- Official logo

Background information
- Origin: Montreal, Quebec, Canada
- Genres: EDM; dancehall; pop;
- Years active: 2014–present
- Labels: Universal Music Canada; 31 East;
- Members: KNY Factory; Soké;

= Banx & Ranx =

Canadian music production duo

Banx & Ranx are a music production duo from Montreal, Quebec, Canada, formed in 2014. Members Soké (real name Zacharie Raymond) and KNY Factory (real name Yannick Rastogi) are producers, songwriters and remixers. They are currently signed to Universal Music Canada as partners under their independently owned label 31 East. The duo is best known for their single "Answerphone", which reached number five on the UK Singles Chart on 25 May 2018, as well as their 2022 song "Flowers Need Rain" with Preston Pablo, which became a top 10 hit in Canada.

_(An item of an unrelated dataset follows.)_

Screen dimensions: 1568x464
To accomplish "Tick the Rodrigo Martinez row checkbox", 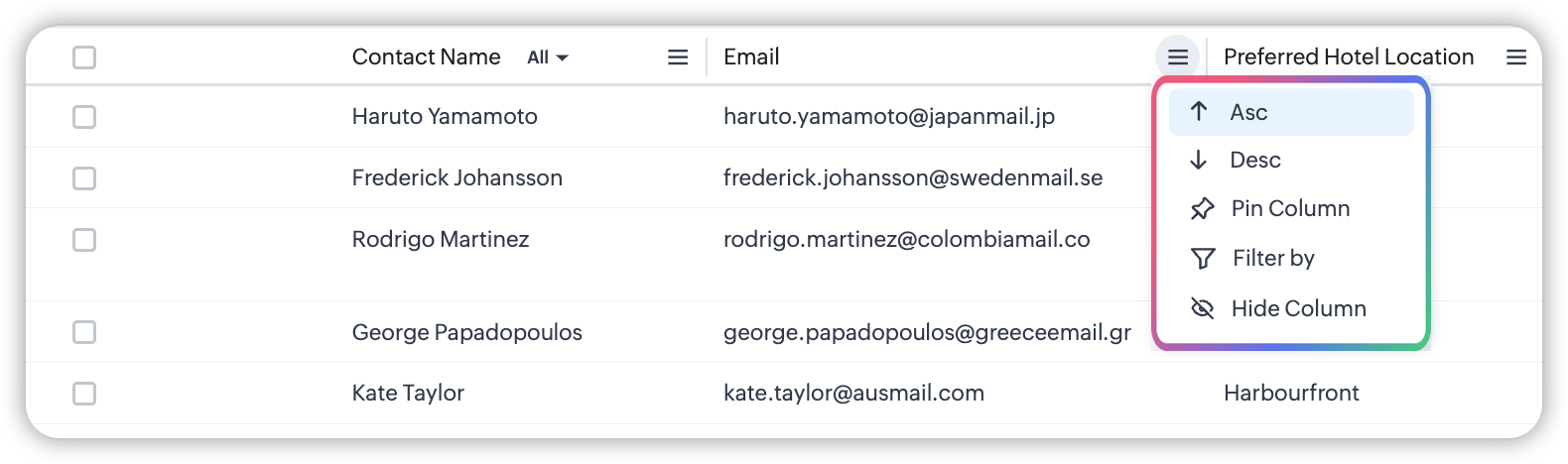I will (x=84, y=240).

Banx & Ranx's debut track "Lit" was released in March 2017. It was followed by their second single "Time Bomb" (featuring Lady Leshurr) in May 2017.

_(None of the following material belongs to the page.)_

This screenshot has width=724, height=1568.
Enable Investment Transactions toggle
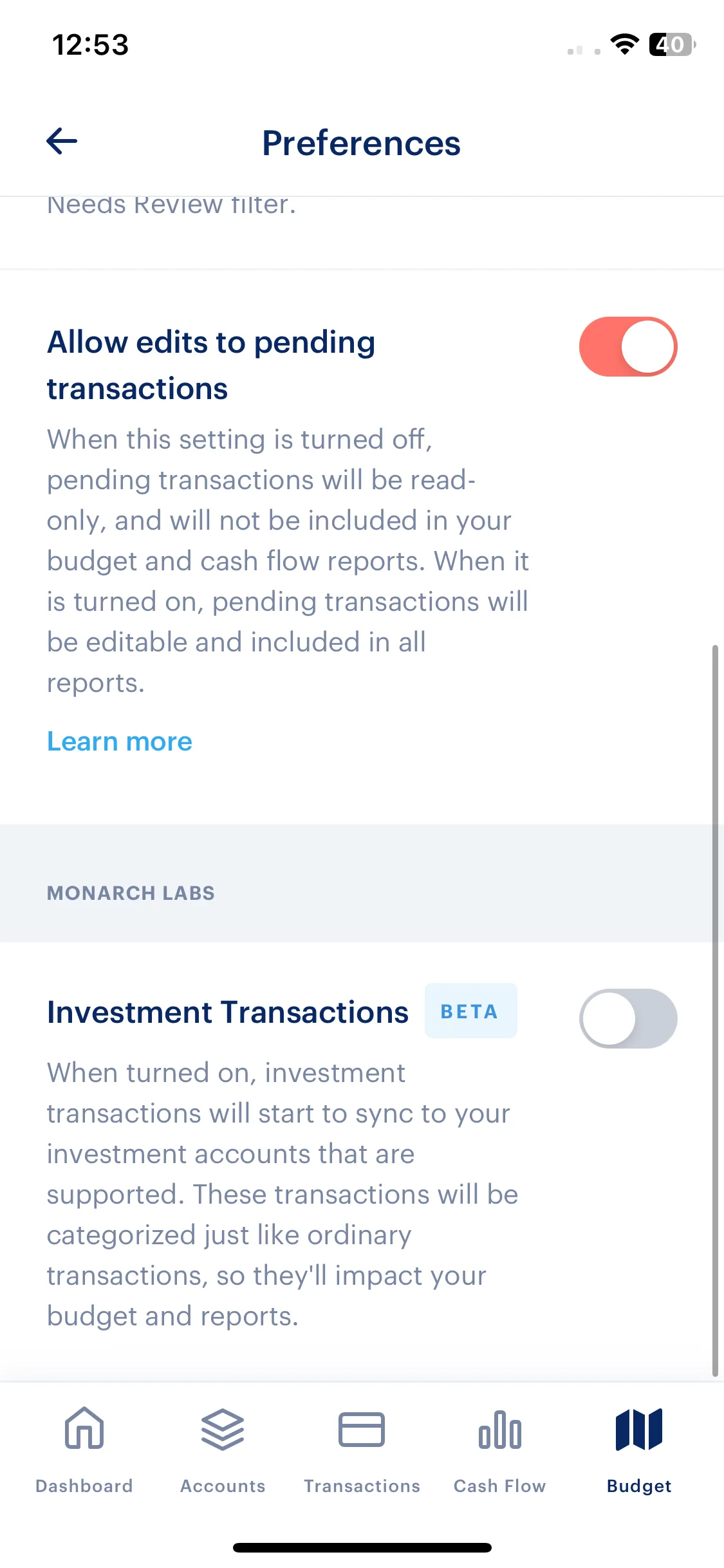point(628,1018)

Their work with other artists has included two remixes for Gorillaz, production and co-writing on Sean Paul's "Crick Neck" (featured on the soundtrack to the Usain Bolt documentary I Am Bolt), production on Afrobeats musician Fuse ODG's track "Window Seat"; and production and co-writing credits on Nicky Jam's Fénix (nominated for Album of the Year at the Latin Grammy Awards). After their partnership with Universal Music Canada in 2022, they began to produce for the newest generation of Canadian pop talent, including Rêve, Preston Pablo, Zach Zoya, and Sofia Camara. Their pop-EDM track "Headphones" with Rêve peaked at number 49 in Canada, while their mellow house/EDM track "Flowers Need Rain" with Preston Pablo was a Canadian top-10 hit, peaking at number 9. Both songs charted on the Canadian Hot 100 year-end chart for 2022, at numbers 97 and 32, respectively.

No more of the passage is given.